And the end approaches to another hectic day at JSA and the DNC. I awoke this morning after approximately 3 hours of sleep only to realize that I had overslept and had to rush to get to the bus before it left without me. Instead of the delegates breakfast we went straight to the Cable Center of Denver for a speakers program. Included on the list of speakers were Bob Graham, the former Governor of Florida and veteran of various Vice Presidential and Presidential races, as well as George McGovern, the Democratic Presidential Nominee in the 1972 election won by Richard Nixon.
Graham was pretty funny and very likable at one point telling us a story about filming an “MTV” (his word for music video) with Jimmy Buffett. He was pretty candid about questions asked of him, but also seemed to be very intent on informing us about civics academic programs and their potential benefits to the future of America. All around though he was fun, entertaining and informative while also being very interesting to listen to.
McGovern, the other very notable speaker on the list seemed rushed, as he confessed that his schedule had filled up more quickly than he had expected. He talked mostly about his life and how he started out in South Dakota as one of the only elected Democrats in a mostly Republican state. From there he went on to talk about his Presidential bid and some of the ways it has affected future elections, such as the extensive length of modern presidential elections. He started his campaign much earlier than was generally accepted at the time and others have followed suit.
It should be noted that all of the speakers were not reading speeches so much as giving short unscripted talks and then answering our questions about their lives and experiences.
After the Speaker’s Program we went into downtown Denver and walked around for a while. While there, we went to the set of Chris Matthew’s Hardball, which was really cool to watch.
What really struck me about Denver is the sheer amount of protesters, as well as the extensive police presence. It seemed like every block there was a group of heavily body-armored police officers with dogs and automatic rifles scanning the crowd for any sign of a civil disturbance. To match the police presence, there are literally hundreds of thousands of protesters demonstrating on issues ranging from outlandish – our government’s involvement in the planning of 9/11 – to the serious – pro-Life protesters arguing with pro-Choice protesters – to the downright funny, with one group of people marching to bring back Crystal Pepsi.
While in Denver, I continued my quest to secure credentials to the Convention, which are exceptionally hard to come by. By the end of the day, I had become so desperate that I began cold-calling the Democratic headquarters of different states to see if they had any extras. Finally however, through a family connection, I got credentials for Thursday night at Invesco Field and possibly to see Bill Clinton and Joe Biden tomorrow, which is awesome.

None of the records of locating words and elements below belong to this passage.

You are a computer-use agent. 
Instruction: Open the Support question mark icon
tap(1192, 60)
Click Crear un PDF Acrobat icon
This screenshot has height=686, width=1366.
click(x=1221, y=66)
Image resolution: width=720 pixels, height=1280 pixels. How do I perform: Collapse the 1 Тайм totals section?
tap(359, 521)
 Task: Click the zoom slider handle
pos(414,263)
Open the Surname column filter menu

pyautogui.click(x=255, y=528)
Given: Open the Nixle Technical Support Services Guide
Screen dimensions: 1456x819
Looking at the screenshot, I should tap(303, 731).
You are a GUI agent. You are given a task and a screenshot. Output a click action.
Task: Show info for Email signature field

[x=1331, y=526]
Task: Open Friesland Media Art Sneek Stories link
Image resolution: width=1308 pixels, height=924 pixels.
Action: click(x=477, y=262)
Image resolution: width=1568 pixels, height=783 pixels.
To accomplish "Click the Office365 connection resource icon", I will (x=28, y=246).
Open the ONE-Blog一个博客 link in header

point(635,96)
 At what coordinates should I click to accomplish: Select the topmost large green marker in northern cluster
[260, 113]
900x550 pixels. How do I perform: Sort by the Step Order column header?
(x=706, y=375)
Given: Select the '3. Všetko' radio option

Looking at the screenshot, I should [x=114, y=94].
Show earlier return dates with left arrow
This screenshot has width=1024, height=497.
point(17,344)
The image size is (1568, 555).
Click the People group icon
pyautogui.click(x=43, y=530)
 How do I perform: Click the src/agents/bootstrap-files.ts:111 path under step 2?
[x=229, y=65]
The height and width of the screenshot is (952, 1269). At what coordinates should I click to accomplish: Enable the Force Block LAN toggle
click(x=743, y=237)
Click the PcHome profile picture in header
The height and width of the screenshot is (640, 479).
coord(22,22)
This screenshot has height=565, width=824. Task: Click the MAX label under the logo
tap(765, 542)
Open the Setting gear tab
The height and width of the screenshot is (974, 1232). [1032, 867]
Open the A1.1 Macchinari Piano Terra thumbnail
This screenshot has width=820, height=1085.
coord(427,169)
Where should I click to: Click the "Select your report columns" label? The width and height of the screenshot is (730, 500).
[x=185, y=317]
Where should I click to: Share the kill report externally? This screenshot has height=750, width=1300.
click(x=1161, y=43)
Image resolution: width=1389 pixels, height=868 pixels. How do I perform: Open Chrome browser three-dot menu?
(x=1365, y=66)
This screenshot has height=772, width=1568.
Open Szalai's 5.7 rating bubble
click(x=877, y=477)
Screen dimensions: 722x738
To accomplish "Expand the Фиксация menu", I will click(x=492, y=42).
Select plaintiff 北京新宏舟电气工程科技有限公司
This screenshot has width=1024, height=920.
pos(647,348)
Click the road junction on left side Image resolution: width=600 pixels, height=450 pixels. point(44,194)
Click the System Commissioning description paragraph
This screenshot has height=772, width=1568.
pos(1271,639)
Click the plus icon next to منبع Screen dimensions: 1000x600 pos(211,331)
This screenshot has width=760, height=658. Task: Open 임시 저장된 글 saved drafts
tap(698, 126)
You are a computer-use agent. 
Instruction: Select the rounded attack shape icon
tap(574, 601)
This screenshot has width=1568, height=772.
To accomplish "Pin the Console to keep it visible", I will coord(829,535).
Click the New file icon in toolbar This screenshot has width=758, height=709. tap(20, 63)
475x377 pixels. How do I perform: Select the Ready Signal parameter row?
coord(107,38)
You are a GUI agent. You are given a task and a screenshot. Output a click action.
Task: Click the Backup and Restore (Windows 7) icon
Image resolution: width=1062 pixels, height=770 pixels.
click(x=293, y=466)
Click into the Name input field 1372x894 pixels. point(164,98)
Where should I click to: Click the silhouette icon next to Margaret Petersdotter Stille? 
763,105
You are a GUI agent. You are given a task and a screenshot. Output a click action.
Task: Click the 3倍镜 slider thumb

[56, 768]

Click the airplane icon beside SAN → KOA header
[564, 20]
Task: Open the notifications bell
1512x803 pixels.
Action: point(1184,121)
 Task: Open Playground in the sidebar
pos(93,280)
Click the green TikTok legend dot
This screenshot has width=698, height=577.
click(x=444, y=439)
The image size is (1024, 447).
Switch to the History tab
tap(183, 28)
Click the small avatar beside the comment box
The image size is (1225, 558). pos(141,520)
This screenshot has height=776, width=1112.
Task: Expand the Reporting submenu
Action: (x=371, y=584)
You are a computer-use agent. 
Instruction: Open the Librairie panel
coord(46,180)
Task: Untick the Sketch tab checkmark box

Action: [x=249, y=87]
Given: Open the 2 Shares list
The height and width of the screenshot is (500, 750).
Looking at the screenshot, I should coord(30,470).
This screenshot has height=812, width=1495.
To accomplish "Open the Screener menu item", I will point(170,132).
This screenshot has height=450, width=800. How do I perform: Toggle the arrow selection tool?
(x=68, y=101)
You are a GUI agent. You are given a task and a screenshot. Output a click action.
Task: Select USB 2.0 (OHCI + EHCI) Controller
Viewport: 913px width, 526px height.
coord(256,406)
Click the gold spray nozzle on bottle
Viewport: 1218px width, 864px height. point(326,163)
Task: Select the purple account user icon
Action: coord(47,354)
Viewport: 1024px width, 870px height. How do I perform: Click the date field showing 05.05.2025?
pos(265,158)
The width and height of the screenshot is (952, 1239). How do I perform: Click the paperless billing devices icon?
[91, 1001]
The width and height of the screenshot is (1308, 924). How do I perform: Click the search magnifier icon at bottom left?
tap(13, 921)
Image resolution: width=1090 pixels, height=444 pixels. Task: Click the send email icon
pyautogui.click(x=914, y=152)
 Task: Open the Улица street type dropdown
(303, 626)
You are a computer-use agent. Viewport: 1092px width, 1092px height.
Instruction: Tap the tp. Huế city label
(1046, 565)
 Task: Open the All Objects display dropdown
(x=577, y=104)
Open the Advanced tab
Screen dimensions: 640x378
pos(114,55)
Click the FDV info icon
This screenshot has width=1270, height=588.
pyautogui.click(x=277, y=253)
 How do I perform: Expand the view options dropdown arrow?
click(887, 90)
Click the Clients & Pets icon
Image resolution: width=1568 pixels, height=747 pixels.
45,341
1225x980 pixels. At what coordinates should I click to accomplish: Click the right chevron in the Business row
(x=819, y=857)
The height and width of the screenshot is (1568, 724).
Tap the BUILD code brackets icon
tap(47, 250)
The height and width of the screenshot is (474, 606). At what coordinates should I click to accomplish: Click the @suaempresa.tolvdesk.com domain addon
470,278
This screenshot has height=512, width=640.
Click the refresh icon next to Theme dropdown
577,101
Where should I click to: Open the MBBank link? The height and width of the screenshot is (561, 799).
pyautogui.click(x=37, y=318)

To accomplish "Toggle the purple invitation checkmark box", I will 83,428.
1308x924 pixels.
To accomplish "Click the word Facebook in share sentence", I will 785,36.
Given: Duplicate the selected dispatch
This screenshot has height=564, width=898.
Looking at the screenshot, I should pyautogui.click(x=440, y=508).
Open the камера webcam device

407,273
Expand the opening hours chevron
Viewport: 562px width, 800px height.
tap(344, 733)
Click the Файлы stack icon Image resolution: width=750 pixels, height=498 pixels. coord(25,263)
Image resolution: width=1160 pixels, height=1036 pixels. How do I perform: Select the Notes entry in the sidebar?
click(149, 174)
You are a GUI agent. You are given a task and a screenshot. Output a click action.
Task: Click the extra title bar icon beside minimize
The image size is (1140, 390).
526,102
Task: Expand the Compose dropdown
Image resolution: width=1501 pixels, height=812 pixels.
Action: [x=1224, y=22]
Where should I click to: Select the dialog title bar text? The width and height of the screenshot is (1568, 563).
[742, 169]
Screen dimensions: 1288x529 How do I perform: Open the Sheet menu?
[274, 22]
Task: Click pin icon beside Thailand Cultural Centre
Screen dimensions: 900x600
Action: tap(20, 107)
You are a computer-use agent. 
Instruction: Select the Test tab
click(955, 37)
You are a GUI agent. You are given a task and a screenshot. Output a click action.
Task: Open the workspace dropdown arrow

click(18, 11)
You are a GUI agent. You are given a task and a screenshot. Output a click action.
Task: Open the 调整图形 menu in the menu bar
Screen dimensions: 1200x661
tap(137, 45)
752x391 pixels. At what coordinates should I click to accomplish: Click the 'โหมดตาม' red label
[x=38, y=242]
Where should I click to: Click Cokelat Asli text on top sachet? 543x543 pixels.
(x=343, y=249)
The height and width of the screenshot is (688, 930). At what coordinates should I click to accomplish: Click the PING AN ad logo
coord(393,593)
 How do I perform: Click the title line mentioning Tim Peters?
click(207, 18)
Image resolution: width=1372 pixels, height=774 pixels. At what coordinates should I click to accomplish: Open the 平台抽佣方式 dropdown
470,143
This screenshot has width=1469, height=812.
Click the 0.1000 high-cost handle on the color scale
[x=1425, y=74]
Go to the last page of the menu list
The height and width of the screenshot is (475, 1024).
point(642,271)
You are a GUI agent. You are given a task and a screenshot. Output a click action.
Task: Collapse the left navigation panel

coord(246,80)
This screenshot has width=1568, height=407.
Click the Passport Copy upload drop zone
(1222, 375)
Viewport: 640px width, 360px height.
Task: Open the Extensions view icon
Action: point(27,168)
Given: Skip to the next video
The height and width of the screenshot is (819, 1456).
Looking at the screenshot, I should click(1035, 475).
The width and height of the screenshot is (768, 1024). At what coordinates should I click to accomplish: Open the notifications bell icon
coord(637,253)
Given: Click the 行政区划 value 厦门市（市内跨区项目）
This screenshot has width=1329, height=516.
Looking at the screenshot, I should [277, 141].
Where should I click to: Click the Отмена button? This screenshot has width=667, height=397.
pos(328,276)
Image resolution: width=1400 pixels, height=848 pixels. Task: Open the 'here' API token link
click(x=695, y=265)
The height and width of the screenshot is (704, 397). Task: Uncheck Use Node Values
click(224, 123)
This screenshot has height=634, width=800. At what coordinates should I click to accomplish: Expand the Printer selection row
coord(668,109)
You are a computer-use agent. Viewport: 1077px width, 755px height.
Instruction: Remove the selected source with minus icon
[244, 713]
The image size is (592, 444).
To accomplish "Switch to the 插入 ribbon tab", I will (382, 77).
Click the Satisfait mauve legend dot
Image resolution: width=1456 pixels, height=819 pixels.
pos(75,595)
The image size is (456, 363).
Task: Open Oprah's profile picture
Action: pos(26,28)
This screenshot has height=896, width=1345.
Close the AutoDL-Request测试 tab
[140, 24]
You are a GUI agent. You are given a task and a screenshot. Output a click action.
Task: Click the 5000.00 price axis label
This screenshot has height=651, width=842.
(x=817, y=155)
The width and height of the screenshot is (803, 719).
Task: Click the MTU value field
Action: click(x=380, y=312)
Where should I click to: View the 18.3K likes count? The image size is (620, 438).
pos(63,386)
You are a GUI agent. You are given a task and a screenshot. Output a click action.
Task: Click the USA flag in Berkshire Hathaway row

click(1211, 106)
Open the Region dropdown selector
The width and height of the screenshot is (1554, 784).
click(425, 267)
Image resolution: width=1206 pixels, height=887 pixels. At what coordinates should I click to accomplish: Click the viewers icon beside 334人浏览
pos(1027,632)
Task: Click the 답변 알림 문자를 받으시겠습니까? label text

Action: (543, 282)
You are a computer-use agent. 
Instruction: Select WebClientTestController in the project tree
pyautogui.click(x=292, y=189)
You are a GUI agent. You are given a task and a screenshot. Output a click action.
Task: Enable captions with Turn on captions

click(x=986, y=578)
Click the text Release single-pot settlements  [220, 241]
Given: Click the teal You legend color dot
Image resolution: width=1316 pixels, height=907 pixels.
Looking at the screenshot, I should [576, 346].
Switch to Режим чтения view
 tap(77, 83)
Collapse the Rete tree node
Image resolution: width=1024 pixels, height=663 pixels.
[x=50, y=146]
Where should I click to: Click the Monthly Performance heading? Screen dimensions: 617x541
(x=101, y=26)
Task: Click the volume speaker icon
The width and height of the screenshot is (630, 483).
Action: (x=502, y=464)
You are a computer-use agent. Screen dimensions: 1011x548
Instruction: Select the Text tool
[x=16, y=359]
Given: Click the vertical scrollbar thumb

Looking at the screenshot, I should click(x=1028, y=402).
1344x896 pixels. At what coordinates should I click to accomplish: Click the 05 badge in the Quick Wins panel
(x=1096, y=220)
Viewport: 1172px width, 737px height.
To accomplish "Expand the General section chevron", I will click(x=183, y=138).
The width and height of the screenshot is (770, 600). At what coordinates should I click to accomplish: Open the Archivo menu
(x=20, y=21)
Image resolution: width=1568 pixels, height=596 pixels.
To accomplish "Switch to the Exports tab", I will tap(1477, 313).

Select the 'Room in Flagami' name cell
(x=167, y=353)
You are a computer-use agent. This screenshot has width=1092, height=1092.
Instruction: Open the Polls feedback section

Anyway this post is getting to be a little long, but I still want to talk about what actually went on at the convention so I think I am going to open it up to you guys. What did you think of the keynote speech? I think Warner brought up some issues that hadn’t been raised previously in this election, but he didn’t elicit the excitement I was hoping for.
What did you guys think of the Governor of Montana – Brian Schweizter? I loved his energy and the ease with which he spoke, he seemed like a nice, regular, normal guy who just happened to be speaking in front of a few million people on live television.
What did you think of Hillary? Did you think she made enough of an effort to through her support to Obama? Did she talk too much about her campaign? Did it seemed forced, did you think her heart was really in it?
And finally, the clincher, were Bill Clintons tears real, or were they just a ploy for sympathy?
I am looking forward to your responses!